Kim praises 'extraordinary' Trump in letter

Kim praises 'extraordinary' Trump in letter

U.S. President Donald Trump was very proud of winning a pledge from North Korean leader Kim Jong-un at their summit in June to hand over the remains, and it was one of very few concrete measures in an agreement they signed.

US President Donald Trump has published a letter from Kim Jong-un, in which North Korea's leader voices hopes for a "new future" in bilateral relations.

It comes after Mr Trump released a "very nice note" from Mr Kim, signalling his optimism about efforts to end the nuclear stand-off with North Korea.

Thursday's developments follow Secretary of State Mike Pompeo's visit to Pyongyang last week, which was meant to make progress on a denuclearization agreement with North Korea.

Last month, Trump told a Republican convention in Las Vegas that North Korea had "already sent back, or are in the process of sending back" the remains of 200 United States or allied service members following his summit with Kim.

The letter made no mention of North Korea's plans to denuclearize.

U.S. Senate Intelligence Committee Chairman Mark Warner, D-Va., has asked Director of National Intelligence Dan Coats whether the statements from Trump match North Korea progress, CBS News reported.

North Korean officials didn't show up for a planned meeting with USA counterparts to discuss returning the remains of American war dead, South Korean media reported, in the latest sign of tensions between the two sides.

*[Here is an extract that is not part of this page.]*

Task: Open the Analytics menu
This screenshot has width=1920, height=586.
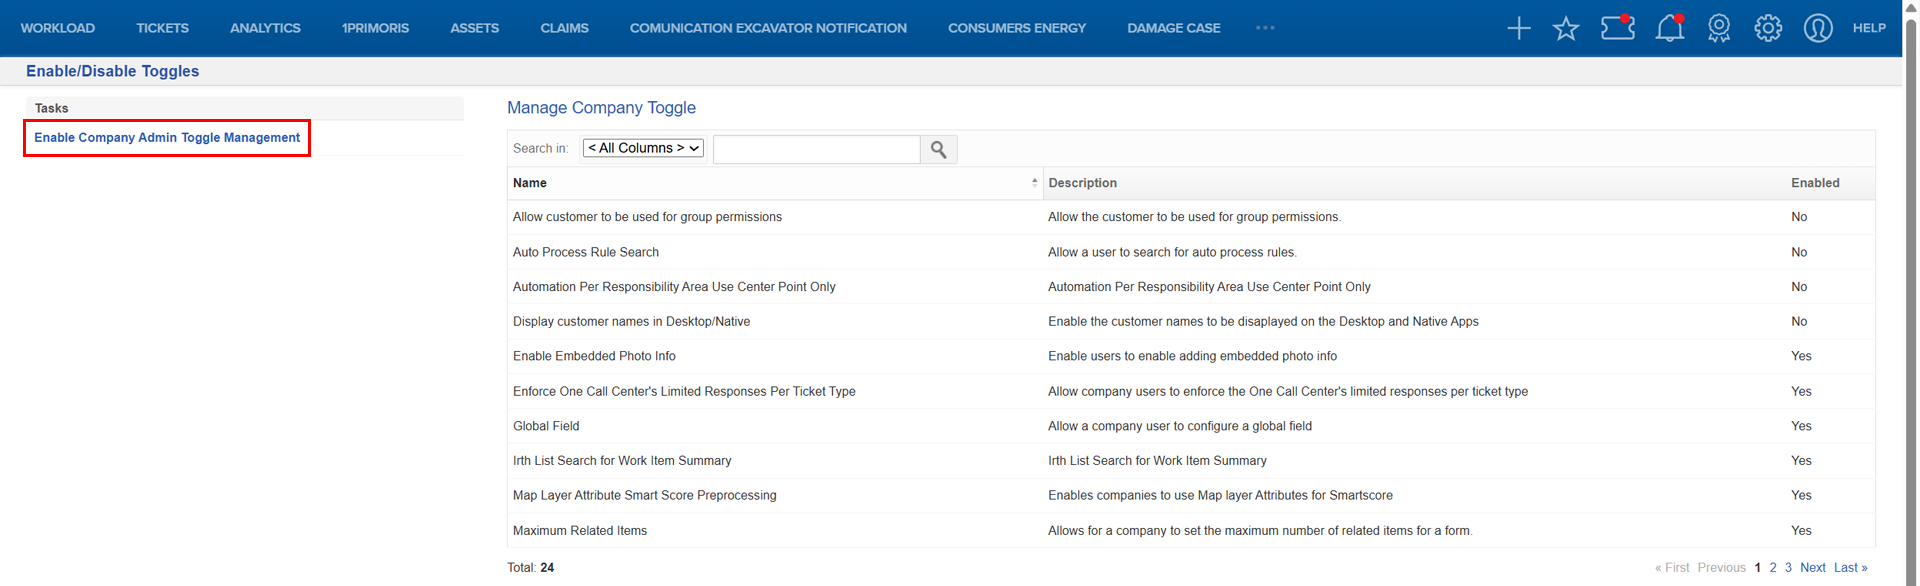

The U.S. and North Korea have actually yet to reach any agreement on the terms under which the North would relinquish its weapons programs, beyond the North's commitment at the summit "to work toward complete denuclearization of the Korean Peninsula". "Great progress being made".


"Mid-day, on July the 12th, they contacted us and offered to meet on Sunday, July 15", Nauert said in a statement, adding "We'll be ready". A total of 7,697 personnel remain unaccounted for from the Korean War.

Trump himself has remained upbeat about the outcome of the first summit between the leaders of the US and North Korea.

-North Korea relations worsened over North Korea's nuclear weapons program.

But North Korea has yet to comply with demands for full denuclearization or to decommission a missile engine test site, says former negotiator Victor Cha, the Korea Chair at the Center for Strategic and International Studies.

Pompeo, Trump's point person for all things North Korea, conceded Washington and Pyongyang "still have a long ways to go".

Mr Kim had agreed during the summit with President Trump to recover "POW/MIA remains, including the immediate repatriation of those already identified".

The White House had said earlier Pompeo would meet with the leader, but the encounter did not materialise and the top United States diplomat only met with Kim Yong Chol.

But Pyongyang warned that the future of the peace process was being jeopardised by "unilateral and gangster-like" United States demands.